Inefficiency Contributes to Rising Tuition Costs
Taxpayer support for higher education has declined over the years as a percentage of total costs, but this does not fully explain why higher education has gotten so much more expensive, with costs going up every year at a rate higher than inflation.  Part of the problem lies in the universities’ lack of efficiency.
  I will provide one example from the first university where I worked as a professor; let’s call it Generic University.  At the time I worked at GU, the university required every doctoral-level class to have at least five students. Otherwise the course was cancelled. One of my colleagues repeatedly had low enrollments for his doctoral-level classes; and one semester, he could not attract five students to enroll in either of his two courses.  Consequently, both courses were cancelled that semester, and the professor taught nothing at all.
At a profit-driven institution, this development would have attracted some attention. Supervisors would want to know why a particular professor’s classes attracted so few students.  Perhaps someone would have asked questions about the professor’s overall productivity; how many doctoral students was he supervising, for example? Undoubtedly, a profit-driven enterprise would have taken some action to ensure that the professor became more productive.
As it turned out, the professor’s small classes were not only an indication of his lack of popularity with students; they were a sign that enrollment was dropping in the program as a whole. Yet GU administrators did little to reverse the decline in enrollment during my years at the institution.
I think most people who work in higher education can provide a similar example of institutional inefficiency that was not addressed by university administrators. Instead of becoming more efficient and keeping costs down, it has been easier for university governing boards to simply raise the price of tuition.  Consequently, students have been forced to borrow more and more money every year in order to pursue a college degree.  Today, postsecondary students borrow about 100 billion dollars annually; and total student-loan indebtedness is one trillion dollars.
Of course, inefficient faculty is but one part of the problem of escalating tuition costs.  University administrators have enjoyed enormous salary increases in recent years, so that the spread between faculty salaries and administrators’ salaries has grown wider and wider.
Colleges Should Cap Tuition and Fees or Get Out of Federal Student Loan Program
As the economy continues to sputter and college graduates struggle to find employment, the rising cost of higher education in the United States has become an enormous problem. The Obama administration has addressed this problem in various ways, but tuition costs keep going up.

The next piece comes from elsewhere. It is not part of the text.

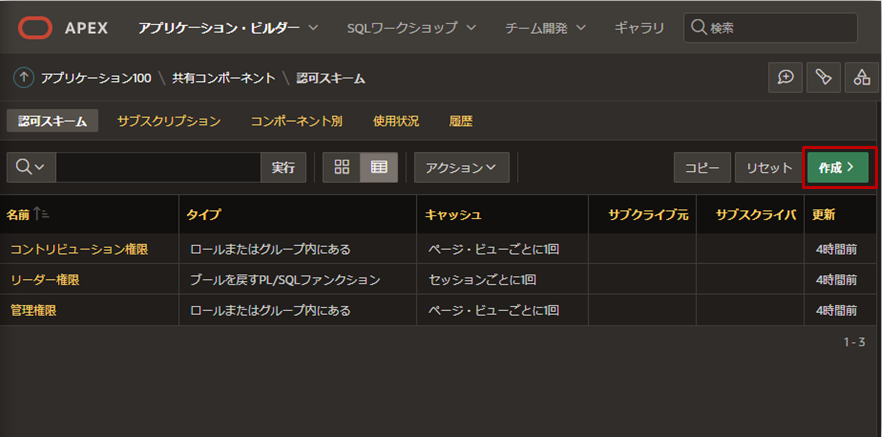
Task: Click the report search input field
Action: pyautogui.click(x=158, y=168)
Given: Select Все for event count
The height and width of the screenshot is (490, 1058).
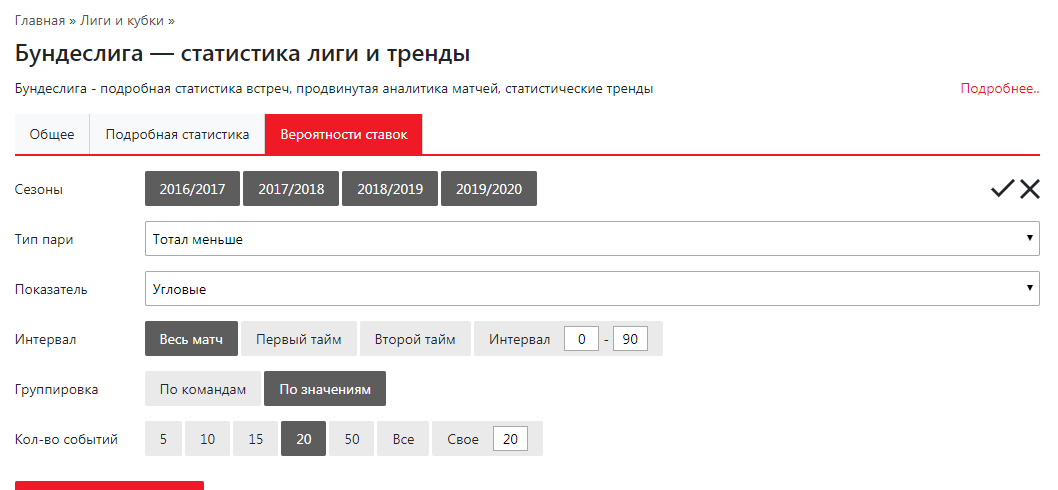Looking at the screenshot, I should pyautogui.click(x=403, y=439).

If the federal government is really serious about rising tuition costs and rising student-loan indebtedness, it can implement a simple solution that would go a long way toward keeping tuition costs in better control   Congress could simply amend eligibility requirements for colleges and universities to participate in the federal student loan program.  Under the new rules, higher education institutions would be required to freeze tuition and fees at their present levels until the national unemployment rate drops below a certain level—let’s say 6 percent.
If the federal government would require colleges and universities to cap their tuition and fees at the present level until the unemployment rate goes down, higher education institutions would be forced to become more efficient. Currently, universities are free to raise their tuition at will, permitting them to pass of the cost of their inefficiency onto students and forcing students to borrow ever larger amounts of money.  A cap on tuition and fees is the simplest and quickest way to deal with this problem.  College and universities that are unable or unwilling to rein in their costs should be expelled from the student loan program.
References
Fethke, G. (2012, April 1). Why does tuition go up? Because taxpayer support goes down. Chronicle of Higher Education.